I guess "the difference" would be that they get all of the profits on a sale through TiVo.com and significantly less when they sell the box through a reseller.


----------



## innocentfreak (Aug 25, 2001)

dmk1974 said:


> FYI...maybe it wasn't clear to just me or something, but when I called TiVo to add the $200 PLS service to my two Premiere boxes that I bought from Best Buy this morning, they said that I cannot get the $200 lifetime. They said that I can pay $300 per box for lifetime, but to get the $200 lifetime offer the box must also be ordered through TiVo.com. Amazon, Best Buy or elsewhere box purchases do not qualify for that promo.
> 
> I think it's misleading because nowhere on that upgrade page (when I go into my account) does it say I had to buy it directly from them. I mean, what's the difference? It's $299 either way for the Premiere box?
> 
> ...


The reason probably is the fact they aren't selling to you at the price they sell to Best Buy which is at a loss on the hardware. If the stores bought the units at 299 and sold them for 299, we would probably be able to get the upgrade offer from any store when we went to activate the TiVo but of course no store would sell them at that price.

As it is now, Best Buy pays around $100 a TiVo from TiVo and then they would also be taking the additional loss on the service which while great for the customer it would be a lose lose for TiVo.


----------



## dswallow (Dec 3, 2000)

I just went through www.tivo.com and closely read everything and I cannot fathom how you could possibly interpret anything presented to indicate you could buy the Premiere anywhere you wanted and get the 50% off lifetime price on the service.


----------



## GBL (Apr 20, 2000)

From TiVo's web site:


> Our customer's feedback has been loud and clear. They want a low priced Product Lifetime service (PLS) on Premiere. We listened. Now existing PLS customers can get an *exclusive* Upgrade Program discount: 50% off a new PLS plan (a savings of $200) when upgrading to Premiere. Enjoy your new box.


What part about "exclusive" did you not understand?


----------



## dmk1974 (Mar 7, 2002)

Well, when I bought my HD box in December from BB, online it would have cost me $400 for the lifetime on it, but when I called they said it was no problem to get the lifetime for $300. 
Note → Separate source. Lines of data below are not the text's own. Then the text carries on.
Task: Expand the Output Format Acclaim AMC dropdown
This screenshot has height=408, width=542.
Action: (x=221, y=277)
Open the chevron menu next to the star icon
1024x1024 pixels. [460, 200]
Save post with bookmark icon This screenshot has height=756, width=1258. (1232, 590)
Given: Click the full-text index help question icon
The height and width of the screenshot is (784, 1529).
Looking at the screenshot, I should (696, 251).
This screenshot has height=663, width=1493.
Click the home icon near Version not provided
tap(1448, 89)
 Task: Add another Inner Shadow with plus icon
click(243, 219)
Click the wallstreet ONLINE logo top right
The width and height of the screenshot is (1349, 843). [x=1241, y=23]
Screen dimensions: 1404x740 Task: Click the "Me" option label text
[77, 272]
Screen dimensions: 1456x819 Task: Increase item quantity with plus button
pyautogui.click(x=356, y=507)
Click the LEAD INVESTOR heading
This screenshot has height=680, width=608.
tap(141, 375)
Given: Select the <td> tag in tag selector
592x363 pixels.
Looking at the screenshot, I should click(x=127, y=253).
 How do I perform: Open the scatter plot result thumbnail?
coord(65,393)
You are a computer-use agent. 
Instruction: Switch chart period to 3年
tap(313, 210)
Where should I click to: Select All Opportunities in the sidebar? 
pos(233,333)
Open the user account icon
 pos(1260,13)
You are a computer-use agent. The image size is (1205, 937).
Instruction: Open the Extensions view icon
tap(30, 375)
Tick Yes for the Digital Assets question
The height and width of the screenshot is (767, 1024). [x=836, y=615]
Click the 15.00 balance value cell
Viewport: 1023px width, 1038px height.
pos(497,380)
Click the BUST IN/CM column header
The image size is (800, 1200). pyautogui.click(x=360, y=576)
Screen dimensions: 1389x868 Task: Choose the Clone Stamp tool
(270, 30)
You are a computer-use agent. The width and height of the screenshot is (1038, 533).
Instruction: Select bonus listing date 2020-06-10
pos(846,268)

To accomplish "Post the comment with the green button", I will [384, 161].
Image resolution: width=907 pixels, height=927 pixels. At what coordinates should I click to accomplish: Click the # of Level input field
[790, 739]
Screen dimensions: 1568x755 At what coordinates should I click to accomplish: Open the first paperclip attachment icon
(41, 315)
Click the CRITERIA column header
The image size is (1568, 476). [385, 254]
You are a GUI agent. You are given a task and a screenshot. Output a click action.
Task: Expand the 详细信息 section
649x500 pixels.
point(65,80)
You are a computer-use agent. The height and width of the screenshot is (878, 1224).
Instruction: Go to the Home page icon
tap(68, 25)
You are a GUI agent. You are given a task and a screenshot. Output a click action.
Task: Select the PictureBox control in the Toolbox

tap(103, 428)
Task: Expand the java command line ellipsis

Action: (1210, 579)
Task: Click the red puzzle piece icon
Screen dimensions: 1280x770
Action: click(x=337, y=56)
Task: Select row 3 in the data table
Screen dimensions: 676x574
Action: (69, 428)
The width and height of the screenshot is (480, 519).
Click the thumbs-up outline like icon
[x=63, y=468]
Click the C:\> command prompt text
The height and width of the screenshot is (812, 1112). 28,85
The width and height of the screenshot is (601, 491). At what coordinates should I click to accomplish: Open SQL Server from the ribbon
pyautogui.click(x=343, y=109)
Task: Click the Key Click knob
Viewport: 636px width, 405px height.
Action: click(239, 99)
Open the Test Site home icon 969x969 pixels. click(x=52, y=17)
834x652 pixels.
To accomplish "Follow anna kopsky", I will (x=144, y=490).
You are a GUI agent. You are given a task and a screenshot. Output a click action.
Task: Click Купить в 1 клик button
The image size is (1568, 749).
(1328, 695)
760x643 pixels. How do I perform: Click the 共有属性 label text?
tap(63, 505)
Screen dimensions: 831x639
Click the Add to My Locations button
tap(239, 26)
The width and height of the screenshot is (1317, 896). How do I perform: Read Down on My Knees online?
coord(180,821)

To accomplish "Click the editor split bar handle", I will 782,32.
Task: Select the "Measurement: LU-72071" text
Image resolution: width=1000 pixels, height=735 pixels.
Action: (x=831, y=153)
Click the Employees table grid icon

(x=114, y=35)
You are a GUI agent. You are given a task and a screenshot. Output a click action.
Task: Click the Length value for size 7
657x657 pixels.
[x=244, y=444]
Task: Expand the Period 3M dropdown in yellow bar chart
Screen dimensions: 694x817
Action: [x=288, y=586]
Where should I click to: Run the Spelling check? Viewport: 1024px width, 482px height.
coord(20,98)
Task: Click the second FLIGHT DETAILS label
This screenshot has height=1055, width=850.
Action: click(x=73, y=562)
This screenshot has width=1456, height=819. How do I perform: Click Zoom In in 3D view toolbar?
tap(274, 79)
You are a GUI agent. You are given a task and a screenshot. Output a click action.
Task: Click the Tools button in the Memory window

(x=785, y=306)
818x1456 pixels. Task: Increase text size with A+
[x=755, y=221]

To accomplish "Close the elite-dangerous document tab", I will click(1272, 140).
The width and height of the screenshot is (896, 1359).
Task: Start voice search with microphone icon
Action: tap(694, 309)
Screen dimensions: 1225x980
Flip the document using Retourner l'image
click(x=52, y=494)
"Exclusive" does not necessarily mean the offer for the box AND service. It can mean also for just the service piece (though, obviously as I found out, it does not).

If it was the 20% off the hardware, then yes, I totally get that is just for the box and I would not expect them to give some discount because I bought it at BB. But for the service piece, it should have been clearer.


----------



## innocentfreak (Aug 25, 2001)

The $299 is the MSD price which applies no matter where you buy the TiVo. The only time it is $399 is if it is the first and only TiVo on your account.


----------



## mpf541 (Nov 25, 2009)

Not sure about any of these discounts. Seems like if you are on month to month like I am now they won't give me any discounts. makes me consider waiting for the ceton tuner.


----------



## innocentfreak (Aug 25, 2001)

If you have an upgrade offer you can find it here.


----------



## armstrr (Oct 4, 2007)

you can call in too...i weasled a t-shirt and a little plush tivo dude...


----------